■ **Problem**:
Each line below is to be copied out exactly, and none may be omitted.

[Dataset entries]
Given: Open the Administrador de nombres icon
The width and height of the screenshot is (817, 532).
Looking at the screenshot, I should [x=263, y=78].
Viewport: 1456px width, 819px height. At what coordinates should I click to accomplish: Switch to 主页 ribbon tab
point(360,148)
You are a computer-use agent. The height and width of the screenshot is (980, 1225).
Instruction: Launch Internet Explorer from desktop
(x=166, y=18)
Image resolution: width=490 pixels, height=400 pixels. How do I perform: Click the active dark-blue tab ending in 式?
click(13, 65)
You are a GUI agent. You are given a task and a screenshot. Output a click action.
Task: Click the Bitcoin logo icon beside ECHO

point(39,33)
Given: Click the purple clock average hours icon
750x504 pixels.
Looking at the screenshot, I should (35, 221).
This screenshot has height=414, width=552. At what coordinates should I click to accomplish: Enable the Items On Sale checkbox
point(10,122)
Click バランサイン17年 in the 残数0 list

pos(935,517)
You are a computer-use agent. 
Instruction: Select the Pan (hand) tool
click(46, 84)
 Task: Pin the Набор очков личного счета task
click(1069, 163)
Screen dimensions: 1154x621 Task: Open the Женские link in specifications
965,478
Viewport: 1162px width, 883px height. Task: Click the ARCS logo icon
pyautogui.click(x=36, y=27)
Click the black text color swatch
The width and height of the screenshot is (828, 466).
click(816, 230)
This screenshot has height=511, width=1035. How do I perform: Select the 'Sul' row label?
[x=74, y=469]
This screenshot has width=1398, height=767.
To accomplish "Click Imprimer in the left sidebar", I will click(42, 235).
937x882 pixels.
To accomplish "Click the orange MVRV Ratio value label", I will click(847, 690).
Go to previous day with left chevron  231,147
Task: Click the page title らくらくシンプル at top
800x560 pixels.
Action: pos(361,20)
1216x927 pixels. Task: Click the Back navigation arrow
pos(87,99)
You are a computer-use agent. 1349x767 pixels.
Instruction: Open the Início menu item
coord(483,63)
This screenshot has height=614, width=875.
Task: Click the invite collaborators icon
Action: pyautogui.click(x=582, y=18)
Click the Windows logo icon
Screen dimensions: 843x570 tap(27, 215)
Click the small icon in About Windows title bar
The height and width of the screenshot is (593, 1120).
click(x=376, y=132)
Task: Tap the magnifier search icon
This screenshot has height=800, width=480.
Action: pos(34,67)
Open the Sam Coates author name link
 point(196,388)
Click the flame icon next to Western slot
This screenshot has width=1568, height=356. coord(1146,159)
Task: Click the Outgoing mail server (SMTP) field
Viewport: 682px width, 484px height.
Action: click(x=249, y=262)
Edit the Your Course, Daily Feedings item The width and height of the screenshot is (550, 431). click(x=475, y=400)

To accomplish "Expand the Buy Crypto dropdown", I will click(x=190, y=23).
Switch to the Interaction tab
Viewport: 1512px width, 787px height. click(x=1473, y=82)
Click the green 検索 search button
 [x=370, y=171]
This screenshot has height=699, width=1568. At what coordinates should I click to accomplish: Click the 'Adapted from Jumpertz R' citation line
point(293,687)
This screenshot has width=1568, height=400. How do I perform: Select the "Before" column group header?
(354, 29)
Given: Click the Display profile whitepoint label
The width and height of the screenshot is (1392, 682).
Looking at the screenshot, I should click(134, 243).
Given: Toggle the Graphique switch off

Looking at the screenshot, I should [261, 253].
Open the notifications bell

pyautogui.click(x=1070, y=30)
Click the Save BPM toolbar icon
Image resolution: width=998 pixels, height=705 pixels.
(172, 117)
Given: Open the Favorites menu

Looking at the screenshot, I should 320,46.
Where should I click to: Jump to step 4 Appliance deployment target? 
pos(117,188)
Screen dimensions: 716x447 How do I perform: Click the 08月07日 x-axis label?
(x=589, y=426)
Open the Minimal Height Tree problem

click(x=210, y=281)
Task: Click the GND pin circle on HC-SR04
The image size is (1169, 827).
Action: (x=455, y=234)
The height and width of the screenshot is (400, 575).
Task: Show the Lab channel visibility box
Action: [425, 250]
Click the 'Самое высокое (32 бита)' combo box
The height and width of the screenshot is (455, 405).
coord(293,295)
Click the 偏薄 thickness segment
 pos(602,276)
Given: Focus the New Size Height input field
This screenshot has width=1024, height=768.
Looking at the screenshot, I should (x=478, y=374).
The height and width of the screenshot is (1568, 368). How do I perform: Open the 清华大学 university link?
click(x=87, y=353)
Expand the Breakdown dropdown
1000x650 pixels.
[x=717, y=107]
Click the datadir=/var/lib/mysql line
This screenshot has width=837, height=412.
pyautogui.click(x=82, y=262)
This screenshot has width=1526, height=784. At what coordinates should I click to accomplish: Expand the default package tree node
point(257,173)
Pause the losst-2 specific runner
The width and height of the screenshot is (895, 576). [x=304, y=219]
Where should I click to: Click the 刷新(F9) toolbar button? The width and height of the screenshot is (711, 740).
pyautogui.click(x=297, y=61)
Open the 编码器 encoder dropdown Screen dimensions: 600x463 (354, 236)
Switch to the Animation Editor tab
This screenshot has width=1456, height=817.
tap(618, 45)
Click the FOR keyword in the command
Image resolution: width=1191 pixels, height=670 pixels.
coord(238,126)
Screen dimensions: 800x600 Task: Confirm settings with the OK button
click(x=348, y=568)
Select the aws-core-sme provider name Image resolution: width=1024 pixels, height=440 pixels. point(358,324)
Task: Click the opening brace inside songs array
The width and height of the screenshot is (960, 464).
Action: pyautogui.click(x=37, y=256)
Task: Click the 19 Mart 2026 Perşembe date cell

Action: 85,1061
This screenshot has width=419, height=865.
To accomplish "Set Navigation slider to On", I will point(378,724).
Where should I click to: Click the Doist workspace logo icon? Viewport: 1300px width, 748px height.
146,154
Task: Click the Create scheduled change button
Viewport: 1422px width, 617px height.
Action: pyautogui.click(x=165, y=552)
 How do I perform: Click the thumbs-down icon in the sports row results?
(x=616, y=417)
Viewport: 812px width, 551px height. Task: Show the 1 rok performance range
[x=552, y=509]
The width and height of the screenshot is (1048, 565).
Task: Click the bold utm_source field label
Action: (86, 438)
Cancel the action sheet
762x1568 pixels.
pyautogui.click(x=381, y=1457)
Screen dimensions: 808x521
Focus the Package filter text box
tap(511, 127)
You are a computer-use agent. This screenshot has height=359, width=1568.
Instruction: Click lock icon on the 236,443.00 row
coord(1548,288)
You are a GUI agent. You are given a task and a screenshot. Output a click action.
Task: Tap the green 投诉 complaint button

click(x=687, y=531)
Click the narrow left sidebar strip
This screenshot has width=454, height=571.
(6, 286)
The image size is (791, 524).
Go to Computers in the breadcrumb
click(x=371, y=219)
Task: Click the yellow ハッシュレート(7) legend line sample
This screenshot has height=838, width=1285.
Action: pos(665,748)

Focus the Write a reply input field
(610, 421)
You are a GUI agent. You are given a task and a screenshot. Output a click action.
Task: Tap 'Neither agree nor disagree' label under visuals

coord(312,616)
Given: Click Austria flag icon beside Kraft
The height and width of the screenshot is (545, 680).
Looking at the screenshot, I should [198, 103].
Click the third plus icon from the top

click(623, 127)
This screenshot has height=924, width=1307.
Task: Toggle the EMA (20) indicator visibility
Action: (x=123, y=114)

■ **Answer for the task**:
Given: Open the Administrador de nombres icon
The width and height of the screenshot is (817, 532).
Looking at the screenshot, I should [x=263, y=78].
Viewport: 1456px width, 819px height. At what coordinates should I click to accomplish: Switch to 主页 ribbon tab
point(360,148)
You are a computer-use agent. The height and width of the screenshot is (980, 1225).
Instruction: Launch Internet Explorer from desktop
(x=166, y=18)
Image resolution: width=490 pixels, height=400 pixels. How do I perform: Click the active dark-blue tab ending in 式?
click(13, 65)
You are a GUI agent. You are given a task and a screenshot. Output a click action.
Task: Click the Bitcoin logo icon beside ECHO

point(39,33)
Given: Click the purple clock average hours icon
750x504 pixels.
Looking at the screenshot, I should (35, 221).
This screenshot has height=414, width=552. At what coordinates should I click to accomplish: Enable the Items On Sale checkbox
point(10,122)
Click バランサイン17年 in the 残数0 list

pos(935,517)
You are a computer-use agent. 
Instruction: Select the Pan (hand) tool
click(46, 84)
 Task: Pin the Набор очков личного счета task
click(1069, 163)
Screen dimensions: 1154x621 Task: Open the Женские link in specifications
965,478
Viewport: 1162px width, 883px height. Task: Click the ARCS logo icon
pyautogui.click(x=36, y=27)
Click the black text color swatch
The width and height of the screenshot is (828, 466).
click(816, 230)
This screenshot has height=511, width=1035. How do I perform: Select the 'Sul' row label?
[x=74, y=469]
This screenshot has width=1398, height=767.
To accomplish "Click Imprimer in the left sidebar", I will click(42, 235).
937x882 pixels.
To accomplish "Click the orange MVRV Ratio value label", I will click(847, 690).
Go to previous day with left chevron  231,147
Task: Click the page title らくらくシンプル at top
800x560 pixels.
Action: pos(361,20)
1216x927 pixels. Task: Click the Back navigation arrow
pos(87,99)
You are a computer-use agent. 1349x767 pixels.
Instruction: Open the Início menu item
coord(483,63)
This screenshot has height=614, width=875.
Task: Click the invite collaborators icon
Action: pyautogui.click(x=582, y=18)
Click the Windows logo icon
Screen dimensions: 843x570 tap(27, 215)
Click the small icon in About Windows title bar
The height and width of the screenshot is (593, 1120).
click(x=376, y=132)
Task: Tap the magnifier search icon
This screenshot has height=800, width=480.
Action: pos(34,67)
Open the Sam Coates author name link
 point(196,388)
Click the flame icon next to Western slot
This screenshot has width=1568, height=356. coord(1146,159)
Task: Click the Outgoing mail server (SMTP) field
Viewport: 682px width, 484px height.
Action: click(x=249, y=262)
Edit the Your Course, Daily Feedings item The width and height of the screenshot is (550, 431). click(x=475, y=400)

To accomplish "Expand the Buy Crypto dropdown", I will click(x=190, y=23).
Switch to the Interaction tab
Viewport: 1512px width, 787px height. click(x=1473, y=82)
Click the green 検索 search button
 [x=370, y=171]
This screenshot has height=699, width=1568. At what coordinates should I click to accomplish: Click the 'Adapted from Jumpertz R' citation line
point(293,687)
This screenshot has width=1568, height=400. How do I perform: Select the "Before" column group header?
(354, 29)
Given: Click the Display profile whitepoint label
The width and height of the screenshot is (1392, 682).
Looking at the screenshot, I should click(134, 243).
Given: Toggle the Graphique switch off

Looking at the screenshot, I should [261, 253].
Open the notifications bell

pyautogui.click(x=1070, y=30)
Click the Save BPM toolbar icon
Image resolution: width=998 pixels, height=705 pixels.
(172, 117)
Given: Open the Favorites menu

Looking at the screenshot, I should 320,46.
Where should I click to: Jump to step 4 Appliance deployment target? 
pos(117,188)
Screen dimensions: 716x447 How do I perform: Click the 08月07日 x-axis label?
(x=589, y=426)
Open the Minimal Height Tree problem

click(x=210, y=281)
Task: Click the GND pin circle on HC-SR04
The image size is (1169, 827).
Action: (x=455, y=234)
The height and width of the screenshot is (400, 575).
Task: Show the Lab channel visibility box
Action: [425, 250]
Click the 'Самое высокое (32 бита)' combo box
The height and width of the screenshot is (455, 405).
coord(293,295)
Click the 偏薄 thickness segment
 pos(602,276)
Given: Focus the New Size Height input field
This screenshot has width=1024, height=768.
Looking at the screenshot, I should (x=478, y=374).
The height and width of the screenshot is (1568, 368). How do I perform: Open the 清华大学 university link?
click(x=87, y=353)
Expand the Breakdown dropdown
1000x650 pixels.
[x=717, y=107]
Click the datadir=/var/lib/mysql line
This screenshot has width=837, height=412.
pyautogui.click(x=82, y=262)
This screenshot has width=1526, height=784. At what coordinates should I click to accomplish: Expand the default package tree node
point(257,173)
Pause the losst-2 specific runner
The width and height of the screenshot is (895, 576). [x=304, y=219]
Where should I click to: Click the 刷新(F9) toolbar button? The width and height of the screenshot is (711, 740).
pyautogui.click(x=297, y=61)
Open the 编码器 encoder dropdown Screen dimensions: 600x463 (354, 236)
Switch to the Animation Editor tab
This screenshot has width=1456, height=817.
tap(618, 45)
Click the FOR keyword in the command
Image resolution: width=1191 pixels, height=670 pixels.
coord(238,126)
Screen dimensions: 800x600 Task: Confirm settings with the OK button
click(x=348, y=568)
Select the aws-core-sme provider name Image resolution: width=1024 pixels, height=440 pixels. point(358,324)
Task: Click the opening brace inside songs array
The width and height of the screenshot is (960, 464).
Action: pyautogui.click(x=37, y=256)
Task: Click the 19 Mart 2026 Perşembe date cell

Action: 85,1061
This screenshot has width=419, height=865.
To accomplish "Set Navigation slider to On", I will point(378,724).
Where should I click to: Click the Doist workspace logo icon? Viewport: 1300px width, 748px height.
146,154
Task: Click the Create scheduled change button
Viewport: 1422px width, 617px height.
Action: pyautogui.click(x=165, y=552)
 How do I perform: Click the thumbs-down icon in the sports row results?
(x=616, y=417)
Viewport: 812px width, 551px height. Task: Show the 1 rok performance range
[x=552, y=509]
The width and height of the screenshot is (1048, 565).
Task: Click the bold utm_source field label
Action: (86, 438)
Cancel the action sheet
762x1568 pixels.
pyautogui.click(x=381, y=1457)
Screen dimensions: 808x521
Focus the Package filter text box
tap(511, 127)
You are a computer-use agent. This screenshot has height=359, width=1568.
Instruction: Click lock icon on the 236,443.00 row
coord(1548,288)
You are a GUI agent. You are given a task and a screenshot. Output a click action.
Task: Tap the green 投诉 complaint button

click(x=687, y=531)
Click the narrow left sidebar strip
This screenshot has width=454, height=571.
(6, 286)
The image size is (791, 524).
Go to Computers in the breadcrumb
click(x=371, y=219)
Task: Click the yellow ハッシュレート(7) legend line sample
This screenshot has height=838, width=1285.
Action: pos(665,748)

Focus the Write a reply input field
(610, 421)
You are a GUI agent. You are given a task and a screenshot. Output a click action.
Task: Tap 'Neither agree nor disagree' label under visuals

coord(312,616)
Given: Click Austria flag icon beside Kraft
The height and width of the screenshot is (545, 680).
Looking at the screenshot, I should [198, 103].
Click the third plus icon from the top

click(623, 127)
This screenshot has height=924, width=1307.
Task: Toggle the EMA (20) indicator visibility
Action: (x=123, y=114)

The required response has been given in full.